The British Left; Made in the USA

How the British left-wing is influenced by America, and why it matters.

Will Nash
Will Nash
Aug 25, 2017 · 4 min read
Protesters for the UK version of Black Lives Matter protest at City Airport in the September 2016

It’s been long-known that the right and centre in UK politics have a penchant for our American cousins. This is more true of the institutional right in the Conservative Party and less true of UKIP, but, on the whole, they have a long Atlantic tradition. Boris Johnson, Tobias Ellwood and Greg Hands (all current Conservative MPs) where born in the United States. Margret Thatcher said there was a ‘union of mind and purpose between our people’ to Ronald Reagan. Even Nigel Farage now spends his time defending Donald Trump rather than UKIP.

What is less explored is the Left’s relationship with American, in particular, how the radical Left in the UK is influenced by American cultural hegemony, albeit coming from the banners of Berkley rather than the buildings of D.C.

The photograph at the head of this article comes from a protest by Black Lives Matter UK, stating that ‘Climate Crisis is a Racist Crisis’. Now, let’s get some things clear.

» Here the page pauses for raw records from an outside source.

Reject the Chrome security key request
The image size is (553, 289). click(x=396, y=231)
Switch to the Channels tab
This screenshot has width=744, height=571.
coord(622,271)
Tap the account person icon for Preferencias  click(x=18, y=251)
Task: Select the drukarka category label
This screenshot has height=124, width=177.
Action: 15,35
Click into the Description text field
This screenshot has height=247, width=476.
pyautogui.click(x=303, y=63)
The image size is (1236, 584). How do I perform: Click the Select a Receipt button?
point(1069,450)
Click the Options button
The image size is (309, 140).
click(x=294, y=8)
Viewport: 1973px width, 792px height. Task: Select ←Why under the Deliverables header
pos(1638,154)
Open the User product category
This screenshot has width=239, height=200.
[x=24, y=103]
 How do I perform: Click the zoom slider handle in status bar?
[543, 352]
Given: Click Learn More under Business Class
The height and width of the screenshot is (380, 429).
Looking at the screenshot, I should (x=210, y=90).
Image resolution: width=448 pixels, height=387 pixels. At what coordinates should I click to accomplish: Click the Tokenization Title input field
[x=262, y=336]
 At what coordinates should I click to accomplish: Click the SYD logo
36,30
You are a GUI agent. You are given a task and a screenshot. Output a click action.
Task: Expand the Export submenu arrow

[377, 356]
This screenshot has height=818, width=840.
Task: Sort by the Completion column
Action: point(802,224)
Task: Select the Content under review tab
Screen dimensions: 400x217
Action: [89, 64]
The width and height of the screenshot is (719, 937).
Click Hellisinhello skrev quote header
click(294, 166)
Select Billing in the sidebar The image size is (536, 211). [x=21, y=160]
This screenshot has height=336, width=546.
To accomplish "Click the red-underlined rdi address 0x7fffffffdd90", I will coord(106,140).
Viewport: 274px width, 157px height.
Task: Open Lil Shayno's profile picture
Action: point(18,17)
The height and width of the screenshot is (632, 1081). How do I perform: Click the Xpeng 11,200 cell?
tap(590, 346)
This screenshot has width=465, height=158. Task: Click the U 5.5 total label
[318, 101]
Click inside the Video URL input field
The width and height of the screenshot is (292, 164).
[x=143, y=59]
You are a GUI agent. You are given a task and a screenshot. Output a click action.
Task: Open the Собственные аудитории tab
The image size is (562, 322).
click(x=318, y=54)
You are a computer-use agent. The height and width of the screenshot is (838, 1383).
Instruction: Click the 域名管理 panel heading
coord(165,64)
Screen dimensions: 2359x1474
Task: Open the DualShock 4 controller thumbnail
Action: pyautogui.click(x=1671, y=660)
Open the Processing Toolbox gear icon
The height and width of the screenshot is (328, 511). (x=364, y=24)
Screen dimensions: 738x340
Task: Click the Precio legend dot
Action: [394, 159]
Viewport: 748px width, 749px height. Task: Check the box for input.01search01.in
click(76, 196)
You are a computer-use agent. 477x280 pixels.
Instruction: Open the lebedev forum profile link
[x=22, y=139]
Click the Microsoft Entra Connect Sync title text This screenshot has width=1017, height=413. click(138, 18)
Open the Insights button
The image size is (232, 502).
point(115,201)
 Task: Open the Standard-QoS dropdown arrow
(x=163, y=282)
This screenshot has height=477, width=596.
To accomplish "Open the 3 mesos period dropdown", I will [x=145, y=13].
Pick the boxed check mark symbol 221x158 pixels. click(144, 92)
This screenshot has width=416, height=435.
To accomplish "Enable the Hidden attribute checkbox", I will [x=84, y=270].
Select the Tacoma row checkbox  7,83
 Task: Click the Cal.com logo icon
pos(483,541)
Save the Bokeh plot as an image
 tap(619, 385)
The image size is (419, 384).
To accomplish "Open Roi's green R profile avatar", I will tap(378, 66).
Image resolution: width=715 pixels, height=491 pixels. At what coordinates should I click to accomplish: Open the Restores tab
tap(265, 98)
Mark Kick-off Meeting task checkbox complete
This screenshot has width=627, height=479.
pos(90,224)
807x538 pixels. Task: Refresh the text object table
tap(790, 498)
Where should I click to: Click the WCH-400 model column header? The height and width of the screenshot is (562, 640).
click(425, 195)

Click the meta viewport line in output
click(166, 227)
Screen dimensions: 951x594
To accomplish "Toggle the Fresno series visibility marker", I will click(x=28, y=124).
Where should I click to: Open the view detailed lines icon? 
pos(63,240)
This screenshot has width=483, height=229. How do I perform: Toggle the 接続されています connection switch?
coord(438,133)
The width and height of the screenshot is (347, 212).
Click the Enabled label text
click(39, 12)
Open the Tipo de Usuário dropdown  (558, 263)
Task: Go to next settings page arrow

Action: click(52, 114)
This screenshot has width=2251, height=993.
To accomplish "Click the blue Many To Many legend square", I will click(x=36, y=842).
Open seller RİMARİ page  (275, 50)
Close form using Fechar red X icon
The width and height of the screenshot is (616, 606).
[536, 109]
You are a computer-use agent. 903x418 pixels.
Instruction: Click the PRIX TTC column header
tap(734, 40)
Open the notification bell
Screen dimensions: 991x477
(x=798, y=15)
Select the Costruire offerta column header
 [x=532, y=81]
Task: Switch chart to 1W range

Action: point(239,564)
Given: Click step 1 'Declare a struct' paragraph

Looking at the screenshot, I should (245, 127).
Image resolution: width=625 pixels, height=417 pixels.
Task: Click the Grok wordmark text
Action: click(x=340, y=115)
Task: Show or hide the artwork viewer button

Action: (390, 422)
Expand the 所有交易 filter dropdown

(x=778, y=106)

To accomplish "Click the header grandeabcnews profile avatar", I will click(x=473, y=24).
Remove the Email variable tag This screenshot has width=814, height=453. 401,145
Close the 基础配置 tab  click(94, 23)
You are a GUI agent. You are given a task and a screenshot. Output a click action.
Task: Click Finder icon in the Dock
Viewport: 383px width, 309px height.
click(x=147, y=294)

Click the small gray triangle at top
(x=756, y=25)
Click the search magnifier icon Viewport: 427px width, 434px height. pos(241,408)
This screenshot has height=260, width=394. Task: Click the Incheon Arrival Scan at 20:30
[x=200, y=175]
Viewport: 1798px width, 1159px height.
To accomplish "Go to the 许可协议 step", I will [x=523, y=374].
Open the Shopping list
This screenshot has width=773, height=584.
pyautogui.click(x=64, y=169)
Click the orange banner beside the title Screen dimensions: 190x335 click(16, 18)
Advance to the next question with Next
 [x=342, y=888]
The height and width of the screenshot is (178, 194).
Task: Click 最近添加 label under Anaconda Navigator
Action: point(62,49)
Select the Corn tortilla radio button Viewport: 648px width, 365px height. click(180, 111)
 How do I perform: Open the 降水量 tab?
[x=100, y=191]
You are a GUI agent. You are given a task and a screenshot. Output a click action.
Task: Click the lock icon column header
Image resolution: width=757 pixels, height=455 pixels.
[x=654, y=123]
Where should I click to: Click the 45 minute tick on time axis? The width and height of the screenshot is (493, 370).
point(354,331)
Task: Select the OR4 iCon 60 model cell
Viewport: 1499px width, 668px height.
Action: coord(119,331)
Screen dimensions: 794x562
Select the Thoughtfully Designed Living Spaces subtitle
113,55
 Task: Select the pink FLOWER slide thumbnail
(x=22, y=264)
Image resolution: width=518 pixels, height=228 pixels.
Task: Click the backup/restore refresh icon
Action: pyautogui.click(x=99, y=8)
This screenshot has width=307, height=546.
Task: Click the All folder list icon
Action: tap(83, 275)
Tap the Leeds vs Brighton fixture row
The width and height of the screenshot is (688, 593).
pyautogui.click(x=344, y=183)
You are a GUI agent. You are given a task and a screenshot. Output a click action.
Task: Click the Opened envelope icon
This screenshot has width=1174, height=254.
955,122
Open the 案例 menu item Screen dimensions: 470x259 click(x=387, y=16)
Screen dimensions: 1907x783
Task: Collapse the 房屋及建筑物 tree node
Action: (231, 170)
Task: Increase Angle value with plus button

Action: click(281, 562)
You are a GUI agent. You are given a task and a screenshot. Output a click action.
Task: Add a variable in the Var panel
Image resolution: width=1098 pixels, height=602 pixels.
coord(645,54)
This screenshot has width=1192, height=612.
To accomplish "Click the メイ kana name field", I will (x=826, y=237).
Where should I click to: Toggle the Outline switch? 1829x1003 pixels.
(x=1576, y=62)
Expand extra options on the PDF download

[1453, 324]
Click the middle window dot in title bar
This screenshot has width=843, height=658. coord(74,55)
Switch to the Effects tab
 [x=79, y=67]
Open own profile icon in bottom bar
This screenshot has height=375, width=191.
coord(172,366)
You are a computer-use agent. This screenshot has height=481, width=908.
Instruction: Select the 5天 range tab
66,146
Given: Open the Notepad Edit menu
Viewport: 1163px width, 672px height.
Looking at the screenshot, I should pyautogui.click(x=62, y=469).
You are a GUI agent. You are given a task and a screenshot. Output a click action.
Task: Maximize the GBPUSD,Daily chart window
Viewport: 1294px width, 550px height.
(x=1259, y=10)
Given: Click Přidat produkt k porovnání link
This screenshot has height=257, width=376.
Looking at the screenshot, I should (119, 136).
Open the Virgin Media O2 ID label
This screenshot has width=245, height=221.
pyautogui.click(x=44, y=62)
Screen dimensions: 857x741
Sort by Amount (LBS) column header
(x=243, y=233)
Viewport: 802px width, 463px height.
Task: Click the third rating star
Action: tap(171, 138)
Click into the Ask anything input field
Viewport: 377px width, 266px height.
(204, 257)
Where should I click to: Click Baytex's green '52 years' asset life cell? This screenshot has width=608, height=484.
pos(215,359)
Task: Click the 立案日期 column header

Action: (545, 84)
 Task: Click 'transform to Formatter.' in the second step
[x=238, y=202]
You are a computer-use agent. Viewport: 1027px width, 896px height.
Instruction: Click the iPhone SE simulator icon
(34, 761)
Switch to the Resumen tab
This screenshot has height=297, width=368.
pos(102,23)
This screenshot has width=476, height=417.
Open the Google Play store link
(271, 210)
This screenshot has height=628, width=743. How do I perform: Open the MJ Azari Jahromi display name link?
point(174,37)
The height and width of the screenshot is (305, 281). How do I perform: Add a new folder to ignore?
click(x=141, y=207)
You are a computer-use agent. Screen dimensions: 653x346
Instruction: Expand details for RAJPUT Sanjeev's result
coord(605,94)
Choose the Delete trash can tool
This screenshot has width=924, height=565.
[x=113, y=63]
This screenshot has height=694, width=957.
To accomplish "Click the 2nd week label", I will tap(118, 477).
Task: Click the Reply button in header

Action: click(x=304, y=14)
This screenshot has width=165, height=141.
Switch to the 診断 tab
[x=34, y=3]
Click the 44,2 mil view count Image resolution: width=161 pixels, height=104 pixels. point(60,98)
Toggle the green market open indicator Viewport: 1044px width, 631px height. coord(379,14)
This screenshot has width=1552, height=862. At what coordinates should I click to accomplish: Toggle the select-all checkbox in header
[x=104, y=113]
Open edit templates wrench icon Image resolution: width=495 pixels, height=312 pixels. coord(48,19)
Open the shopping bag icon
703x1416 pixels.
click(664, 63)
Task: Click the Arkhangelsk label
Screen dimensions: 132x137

  • There is a real need for racial justice in the United Kingdom. Institutional racism exists and is a problem which needs to be confronted.
  • Black lives do matter. This should be obvious but it’s worth repeating whenever you get a chance.
  • It’s at least plausible that climate change does disproportionately affect some ethnic groups. It’s less clear that these ethnic or racial groups are Black-British people.

But there is one big difference between the UK and the USA.

  • In the USA, 233 African-Americans where shot in 2016. That’s 24% of all fatal shootings where African-Americans make up 13% of total population. In the UK, 2 BAME (black and ethnic minority) people were killed in 2016, 4% of the total. BAME make up 13% of the UK so they’re not over-represented.

The American context for Black Lives Matter (BLM) is overwhelming different than the British one. BLM is now a wider organisation for racial justice but it started, without question, as a response to American police violence aimed at Black men. The Fergusson shooting and murder of Trayvon Martin were, with no doubt, critical to the formation of the movement and later shootings where important catalysts in the movement’s growth.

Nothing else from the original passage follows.